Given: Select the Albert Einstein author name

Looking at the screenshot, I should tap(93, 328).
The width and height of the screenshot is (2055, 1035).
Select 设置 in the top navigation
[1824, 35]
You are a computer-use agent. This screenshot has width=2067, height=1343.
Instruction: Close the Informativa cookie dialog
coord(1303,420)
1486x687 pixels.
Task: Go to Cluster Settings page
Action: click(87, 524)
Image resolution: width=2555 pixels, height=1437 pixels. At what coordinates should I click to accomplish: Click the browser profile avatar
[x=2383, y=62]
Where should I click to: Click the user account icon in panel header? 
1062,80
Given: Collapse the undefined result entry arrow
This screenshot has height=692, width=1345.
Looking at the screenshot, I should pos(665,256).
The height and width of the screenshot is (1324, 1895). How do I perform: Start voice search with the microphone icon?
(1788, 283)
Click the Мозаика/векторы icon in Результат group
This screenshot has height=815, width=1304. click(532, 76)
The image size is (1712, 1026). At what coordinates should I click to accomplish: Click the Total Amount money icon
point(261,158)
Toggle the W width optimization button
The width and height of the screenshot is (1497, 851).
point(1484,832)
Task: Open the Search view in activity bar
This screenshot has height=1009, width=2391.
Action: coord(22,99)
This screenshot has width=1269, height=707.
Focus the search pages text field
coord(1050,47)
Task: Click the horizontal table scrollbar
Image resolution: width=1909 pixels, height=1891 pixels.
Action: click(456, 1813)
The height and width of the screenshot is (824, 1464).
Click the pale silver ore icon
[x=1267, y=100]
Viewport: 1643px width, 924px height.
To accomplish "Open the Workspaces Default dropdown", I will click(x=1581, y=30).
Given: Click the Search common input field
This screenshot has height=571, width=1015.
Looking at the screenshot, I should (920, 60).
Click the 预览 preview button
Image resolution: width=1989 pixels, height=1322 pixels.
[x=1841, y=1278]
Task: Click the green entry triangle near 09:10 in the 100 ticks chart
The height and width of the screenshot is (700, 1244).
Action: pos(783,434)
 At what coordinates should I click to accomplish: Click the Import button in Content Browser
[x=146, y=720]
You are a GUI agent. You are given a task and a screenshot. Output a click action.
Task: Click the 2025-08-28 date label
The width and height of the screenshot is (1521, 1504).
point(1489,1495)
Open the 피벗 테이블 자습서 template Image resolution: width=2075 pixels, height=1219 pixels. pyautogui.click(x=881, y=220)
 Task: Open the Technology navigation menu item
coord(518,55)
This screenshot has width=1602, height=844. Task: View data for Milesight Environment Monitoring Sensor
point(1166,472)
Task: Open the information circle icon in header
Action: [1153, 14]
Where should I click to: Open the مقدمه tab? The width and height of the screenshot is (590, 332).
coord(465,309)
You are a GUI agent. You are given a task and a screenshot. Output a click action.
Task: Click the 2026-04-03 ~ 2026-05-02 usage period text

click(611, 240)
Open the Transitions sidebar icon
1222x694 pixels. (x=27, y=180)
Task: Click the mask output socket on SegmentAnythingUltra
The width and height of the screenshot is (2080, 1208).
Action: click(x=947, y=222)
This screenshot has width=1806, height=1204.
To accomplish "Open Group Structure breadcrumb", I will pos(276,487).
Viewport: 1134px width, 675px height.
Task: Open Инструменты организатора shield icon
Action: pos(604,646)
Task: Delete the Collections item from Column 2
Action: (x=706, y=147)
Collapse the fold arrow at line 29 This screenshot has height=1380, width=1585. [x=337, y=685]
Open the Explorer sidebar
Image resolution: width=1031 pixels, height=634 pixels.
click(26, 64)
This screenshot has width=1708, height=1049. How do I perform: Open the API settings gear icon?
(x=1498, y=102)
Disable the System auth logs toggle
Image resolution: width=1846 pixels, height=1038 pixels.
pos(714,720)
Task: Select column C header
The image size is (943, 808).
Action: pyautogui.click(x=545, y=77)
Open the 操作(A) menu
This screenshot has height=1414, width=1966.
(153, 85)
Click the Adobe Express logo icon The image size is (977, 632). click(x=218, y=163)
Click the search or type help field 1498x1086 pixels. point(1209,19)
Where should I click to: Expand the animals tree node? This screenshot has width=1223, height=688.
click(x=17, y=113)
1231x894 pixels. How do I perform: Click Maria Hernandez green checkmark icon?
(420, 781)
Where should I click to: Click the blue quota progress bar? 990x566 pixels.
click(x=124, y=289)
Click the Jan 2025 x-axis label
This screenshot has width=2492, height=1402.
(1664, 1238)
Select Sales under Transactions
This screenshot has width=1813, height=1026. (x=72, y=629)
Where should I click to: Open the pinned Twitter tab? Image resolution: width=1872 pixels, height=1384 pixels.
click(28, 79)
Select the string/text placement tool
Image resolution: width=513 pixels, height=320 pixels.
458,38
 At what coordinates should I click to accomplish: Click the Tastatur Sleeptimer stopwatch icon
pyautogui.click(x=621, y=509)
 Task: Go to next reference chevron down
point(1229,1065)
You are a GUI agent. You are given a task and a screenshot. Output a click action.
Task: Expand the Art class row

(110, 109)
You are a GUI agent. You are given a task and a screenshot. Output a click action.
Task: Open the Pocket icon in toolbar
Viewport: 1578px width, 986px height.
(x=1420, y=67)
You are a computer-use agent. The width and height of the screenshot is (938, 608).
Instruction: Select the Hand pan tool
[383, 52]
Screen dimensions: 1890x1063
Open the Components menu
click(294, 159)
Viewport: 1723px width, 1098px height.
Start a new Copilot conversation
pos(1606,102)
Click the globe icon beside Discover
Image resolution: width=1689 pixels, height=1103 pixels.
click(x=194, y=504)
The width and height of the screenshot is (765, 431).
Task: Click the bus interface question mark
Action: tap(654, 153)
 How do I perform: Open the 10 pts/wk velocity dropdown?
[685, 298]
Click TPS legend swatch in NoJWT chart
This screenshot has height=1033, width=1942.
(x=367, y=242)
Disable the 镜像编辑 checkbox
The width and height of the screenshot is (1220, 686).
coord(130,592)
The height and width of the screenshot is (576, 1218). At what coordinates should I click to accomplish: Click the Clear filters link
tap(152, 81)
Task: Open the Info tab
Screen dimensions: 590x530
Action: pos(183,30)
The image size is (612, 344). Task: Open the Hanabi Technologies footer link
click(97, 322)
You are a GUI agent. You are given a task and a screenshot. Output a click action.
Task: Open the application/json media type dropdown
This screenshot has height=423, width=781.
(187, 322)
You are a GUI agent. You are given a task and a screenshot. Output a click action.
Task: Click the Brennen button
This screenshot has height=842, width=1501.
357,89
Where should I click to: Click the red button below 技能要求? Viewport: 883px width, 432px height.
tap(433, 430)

━━━━━━━━━━━━━━━━━━━━━━━━━━━━━━

• Your goal: Copy out the lines above exactly, beginning at the one that contains "This screenshot has height=571, width=1015." and ending at the one that contains "Task: Click the green".

• Response:
This screenshot has height=571, width=1015.
Looking at the screenshot, I should (920, 60).
Click the 预览 preview button
Image resolution: width=1989 pixels, height=1322 pixels.
[x=1841, y=1278]
Task: Click the green entry triangle near 09:10 in the 100 ticks chart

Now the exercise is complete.